**DATA EXCERPTS**

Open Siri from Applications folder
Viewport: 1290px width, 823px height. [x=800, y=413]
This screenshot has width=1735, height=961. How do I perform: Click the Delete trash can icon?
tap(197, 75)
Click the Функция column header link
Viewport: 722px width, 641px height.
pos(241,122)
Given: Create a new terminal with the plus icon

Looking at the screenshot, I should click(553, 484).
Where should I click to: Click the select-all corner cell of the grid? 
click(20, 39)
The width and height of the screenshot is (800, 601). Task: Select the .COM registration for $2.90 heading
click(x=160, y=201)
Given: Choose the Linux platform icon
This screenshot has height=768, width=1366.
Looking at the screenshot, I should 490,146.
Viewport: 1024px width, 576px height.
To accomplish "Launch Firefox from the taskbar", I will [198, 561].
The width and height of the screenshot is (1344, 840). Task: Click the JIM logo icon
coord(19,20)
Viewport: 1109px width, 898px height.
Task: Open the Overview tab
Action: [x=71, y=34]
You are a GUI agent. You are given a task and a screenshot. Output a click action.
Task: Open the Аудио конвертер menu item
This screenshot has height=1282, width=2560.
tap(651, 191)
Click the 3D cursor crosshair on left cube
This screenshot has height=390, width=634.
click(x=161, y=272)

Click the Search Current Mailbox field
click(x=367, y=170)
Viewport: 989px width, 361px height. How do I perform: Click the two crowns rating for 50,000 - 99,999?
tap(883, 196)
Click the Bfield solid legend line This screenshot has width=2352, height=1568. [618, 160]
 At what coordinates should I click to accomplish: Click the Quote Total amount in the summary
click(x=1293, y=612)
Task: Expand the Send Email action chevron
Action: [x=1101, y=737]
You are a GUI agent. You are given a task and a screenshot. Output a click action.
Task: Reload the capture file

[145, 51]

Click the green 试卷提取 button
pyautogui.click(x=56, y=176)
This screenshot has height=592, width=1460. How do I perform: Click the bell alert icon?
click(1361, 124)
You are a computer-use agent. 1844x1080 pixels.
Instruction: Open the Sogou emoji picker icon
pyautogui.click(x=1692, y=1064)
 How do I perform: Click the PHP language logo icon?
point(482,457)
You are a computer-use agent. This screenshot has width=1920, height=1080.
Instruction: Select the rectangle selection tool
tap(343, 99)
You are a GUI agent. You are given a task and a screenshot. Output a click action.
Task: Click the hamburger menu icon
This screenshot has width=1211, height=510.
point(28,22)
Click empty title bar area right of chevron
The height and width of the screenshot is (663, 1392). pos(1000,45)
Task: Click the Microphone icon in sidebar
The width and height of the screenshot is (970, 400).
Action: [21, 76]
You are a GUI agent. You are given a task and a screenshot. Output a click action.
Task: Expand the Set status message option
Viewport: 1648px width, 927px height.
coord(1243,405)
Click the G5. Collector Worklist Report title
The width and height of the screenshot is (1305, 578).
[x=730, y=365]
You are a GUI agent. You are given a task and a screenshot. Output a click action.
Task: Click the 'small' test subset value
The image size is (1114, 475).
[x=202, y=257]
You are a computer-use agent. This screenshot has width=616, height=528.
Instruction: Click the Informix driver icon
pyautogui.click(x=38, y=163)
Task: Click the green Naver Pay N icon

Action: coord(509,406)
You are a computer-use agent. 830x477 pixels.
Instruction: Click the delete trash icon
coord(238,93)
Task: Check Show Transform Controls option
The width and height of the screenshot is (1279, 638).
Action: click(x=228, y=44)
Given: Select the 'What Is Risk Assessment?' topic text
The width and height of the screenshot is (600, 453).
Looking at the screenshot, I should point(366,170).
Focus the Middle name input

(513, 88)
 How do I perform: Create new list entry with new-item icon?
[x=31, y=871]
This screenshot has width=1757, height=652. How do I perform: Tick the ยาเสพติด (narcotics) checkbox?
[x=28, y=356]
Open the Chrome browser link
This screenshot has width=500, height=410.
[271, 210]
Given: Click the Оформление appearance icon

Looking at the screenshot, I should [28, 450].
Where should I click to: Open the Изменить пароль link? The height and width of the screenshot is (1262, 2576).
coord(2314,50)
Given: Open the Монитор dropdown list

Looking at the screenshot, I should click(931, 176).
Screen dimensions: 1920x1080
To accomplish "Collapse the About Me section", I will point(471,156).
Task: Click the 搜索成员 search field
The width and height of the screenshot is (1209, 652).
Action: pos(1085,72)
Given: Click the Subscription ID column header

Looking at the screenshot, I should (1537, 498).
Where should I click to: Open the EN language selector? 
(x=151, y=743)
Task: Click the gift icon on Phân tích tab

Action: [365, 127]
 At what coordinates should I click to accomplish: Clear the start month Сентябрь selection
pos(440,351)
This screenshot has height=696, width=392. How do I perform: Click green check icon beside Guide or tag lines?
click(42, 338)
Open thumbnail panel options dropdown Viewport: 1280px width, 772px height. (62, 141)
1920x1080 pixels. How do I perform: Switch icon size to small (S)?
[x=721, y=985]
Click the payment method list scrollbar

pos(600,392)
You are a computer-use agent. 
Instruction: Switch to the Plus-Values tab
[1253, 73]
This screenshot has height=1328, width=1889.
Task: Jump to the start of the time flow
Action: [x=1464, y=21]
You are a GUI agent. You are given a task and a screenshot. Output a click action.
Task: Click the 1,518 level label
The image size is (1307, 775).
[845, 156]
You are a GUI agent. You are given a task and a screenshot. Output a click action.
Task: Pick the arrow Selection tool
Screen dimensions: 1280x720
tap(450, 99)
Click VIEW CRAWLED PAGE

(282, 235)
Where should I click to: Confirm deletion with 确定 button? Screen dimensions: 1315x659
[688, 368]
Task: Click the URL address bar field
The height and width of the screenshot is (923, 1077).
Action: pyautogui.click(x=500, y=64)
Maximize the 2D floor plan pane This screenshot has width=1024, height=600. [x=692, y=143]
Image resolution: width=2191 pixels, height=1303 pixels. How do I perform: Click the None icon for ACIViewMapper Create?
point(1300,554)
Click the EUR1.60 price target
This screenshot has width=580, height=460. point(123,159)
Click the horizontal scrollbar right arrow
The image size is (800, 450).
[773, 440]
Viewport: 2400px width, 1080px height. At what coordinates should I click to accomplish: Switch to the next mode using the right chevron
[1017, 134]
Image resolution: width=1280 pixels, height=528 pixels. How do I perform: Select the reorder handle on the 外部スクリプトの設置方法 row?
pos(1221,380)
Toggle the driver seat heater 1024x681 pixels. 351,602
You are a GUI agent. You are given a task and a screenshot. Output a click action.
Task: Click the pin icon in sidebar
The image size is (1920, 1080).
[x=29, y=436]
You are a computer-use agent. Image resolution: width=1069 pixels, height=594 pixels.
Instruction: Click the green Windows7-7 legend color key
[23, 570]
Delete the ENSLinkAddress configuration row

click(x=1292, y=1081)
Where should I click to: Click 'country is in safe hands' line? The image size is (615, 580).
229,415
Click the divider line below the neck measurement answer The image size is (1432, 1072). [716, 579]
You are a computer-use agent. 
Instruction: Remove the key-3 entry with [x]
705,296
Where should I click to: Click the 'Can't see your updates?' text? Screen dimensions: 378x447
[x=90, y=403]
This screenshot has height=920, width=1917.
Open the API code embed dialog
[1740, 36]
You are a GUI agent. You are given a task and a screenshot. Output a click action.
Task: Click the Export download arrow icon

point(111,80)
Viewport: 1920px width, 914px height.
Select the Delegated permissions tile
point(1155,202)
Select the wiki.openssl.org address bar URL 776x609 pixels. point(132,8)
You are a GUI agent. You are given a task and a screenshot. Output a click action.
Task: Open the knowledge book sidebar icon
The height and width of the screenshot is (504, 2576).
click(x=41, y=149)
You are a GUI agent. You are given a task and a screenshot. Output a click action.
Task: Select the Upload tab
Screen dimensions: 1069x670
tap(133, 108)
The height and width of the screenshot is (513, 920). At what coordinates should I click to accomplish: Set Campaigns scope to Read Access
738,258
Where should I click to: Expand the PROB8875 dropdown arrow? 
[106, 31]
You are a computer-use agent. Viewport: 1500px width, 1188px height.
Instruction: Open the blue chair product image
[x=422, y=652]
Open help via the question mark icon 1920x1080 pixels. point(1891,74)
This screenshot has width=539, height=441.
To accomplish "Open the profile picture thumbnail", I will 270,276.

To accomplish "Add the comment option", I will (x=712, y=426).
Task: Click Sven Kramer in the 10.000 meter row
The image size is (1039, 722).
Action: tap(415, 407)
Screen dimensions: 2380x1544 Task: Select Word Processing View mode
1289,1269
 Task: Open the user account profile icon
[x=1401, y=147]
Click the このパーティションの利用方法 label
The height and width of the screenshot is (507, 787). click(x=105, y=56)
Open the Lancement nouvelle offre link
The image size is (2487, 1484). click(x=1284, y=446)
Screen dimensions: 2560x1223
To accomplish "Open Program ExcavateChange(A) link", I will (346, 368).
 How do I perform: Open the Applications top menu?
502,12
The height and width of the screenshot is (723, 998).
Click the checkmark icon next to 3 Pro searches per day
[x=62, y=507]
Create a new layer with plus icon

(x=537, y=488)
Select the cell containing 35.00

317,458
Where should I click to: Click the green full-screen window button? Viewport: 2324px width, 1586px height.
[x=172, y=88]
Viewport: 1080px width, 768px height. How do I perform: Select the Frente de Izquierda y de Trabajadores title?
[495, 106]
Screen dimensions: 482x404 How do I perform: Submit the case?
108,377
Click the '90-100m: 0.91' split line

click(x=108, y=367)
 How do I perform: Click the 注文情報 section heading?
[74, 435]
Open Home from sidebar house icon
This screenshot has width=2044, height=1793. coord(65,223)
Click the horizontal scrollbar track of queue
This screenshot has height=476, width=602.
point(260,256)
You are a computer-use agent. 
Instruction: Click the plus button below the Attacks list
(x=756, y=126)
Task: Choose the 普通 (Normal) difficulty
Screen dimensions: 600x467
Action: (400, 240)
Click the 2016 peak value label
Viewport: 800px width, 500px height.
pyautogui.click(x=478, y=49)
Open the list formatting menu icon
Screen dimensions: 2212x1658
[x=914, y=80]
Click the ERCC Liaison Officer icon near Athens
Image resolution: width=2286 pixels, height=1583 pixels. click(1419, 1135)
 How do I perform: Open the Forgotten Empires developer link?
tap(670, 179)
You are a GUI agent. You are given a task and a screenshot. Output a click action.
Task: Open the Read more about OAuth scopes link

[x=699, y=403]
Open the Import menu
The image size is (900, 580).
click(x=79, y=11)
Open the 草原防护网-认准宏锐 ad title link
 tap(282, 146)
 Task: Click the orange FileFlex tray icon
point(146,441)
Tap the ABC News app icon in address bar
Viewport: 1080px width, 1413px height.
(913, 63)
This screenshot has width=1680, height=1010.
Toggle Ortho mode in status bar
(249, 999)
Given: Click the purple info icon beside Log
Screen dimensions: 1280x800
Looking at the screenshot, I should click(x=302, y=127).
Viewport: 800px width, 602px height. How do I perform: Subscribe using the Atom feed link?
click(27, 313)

**INSTRUCTIONS TO FOLLOW**
Gather each line of the listing above that contains the word "Create", and copy those lines in full.

**EXERCISE ANSWER**
Given: Create a new terminal with the plus icon
 How do I perform: Create new list entry with new-item icon?
Image resolution: width=2191 pixels, height=1303 pixels. How do I perform: Click the None icon for ACIViewMapper Create?
Create a new layer with plus icon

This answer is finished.